作者：Ambrosch, Roland ; Malisa, Viktorio
期刊名称：Annals of DAAAM & Proceedings
印刷版ISSN：1726-9679
出版年度：2007
期号：January
语种：English
出版社：DAAAM International Vienna
摘要：Key words: humanoid robot, cognitive systems, computer vision
关键词：Algorithms;Computer vision;Control systems;Hand;Human-computer interaction;Machine vision;Robots

Hand tracking with a humanoid robot head.

Ambrosch, Roland ; Malisa, Viktorio

Abstract: This cognitive machine vision system was build for the interaction of humans with a humanoid robot. It is able to track and follow hands via a vision system and a human like head and neck.

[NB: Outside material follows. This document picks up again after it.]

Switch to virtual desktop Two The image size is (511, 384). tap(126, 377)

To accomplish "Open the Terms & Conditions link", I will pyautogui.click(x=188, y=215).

The control loop runs at a speed of 1 kHz and the vision algorithm at four frames per second. The actuation is realized via brushless motors. The vision algorithm and the follow-me behavior is implemented on a personal computer using OpenCV. Tracking works at distances between 0.5 m and 2 m. This system will be used to move the humanoid robot's hand and position it to grasp objects.

Key words: humanoid robot, cognitive systems, computer vision

1. INTRODUCTION

The development of the humanoid robot head CoSyNA (Cognitive System, Neat and Attractive) represents the beginning of the development of a humanoid robot system. The main aim of this head is the research for possibilities of human-robot interaction. The first developed algorithm is a hand tracking algorithm, which gives the possibility to follow a human hand.

In this paper the structure of the robot's control system and mechanical design is shown and the used vision algorithm is presented (Ambrosch, 2007).

2. MECHANICAL DESIGN

Parts of humanoid robots should look like humans and therefore the right ratio between the look of a robot and a human must be found. With today's actuation it is difficult and sometimes impossible to design a humanoid robot like humans (Shimada, 2006).

In terms of CoSyNA a humanoid head with two cameras, connected with the trunk via two degrees of freedom was developed. The DOF make it possible to pitch and yaw like humans. No additional DOF are needed during interacting tasks. The measurements of the head are adopted from a ten year old human at a size of 145 cm. The head and neck have a height of 26 cm and a depth of 18 cm, while the neck has a diameter of 9 cm. This size was chosen to get a robot which can interact with human environments (e.g. tables, door knobs and light switches). A sketch of the developed robot head can be seen in Figure 1. The yawing motor has to deliver a maximum torque of 2.8 Nm, whereas the pitching motor has to deliver only a quarter of that torque in mostly static movements. The examination of dynamic acting with a rotation.

[FIGURE 1 OMITTED]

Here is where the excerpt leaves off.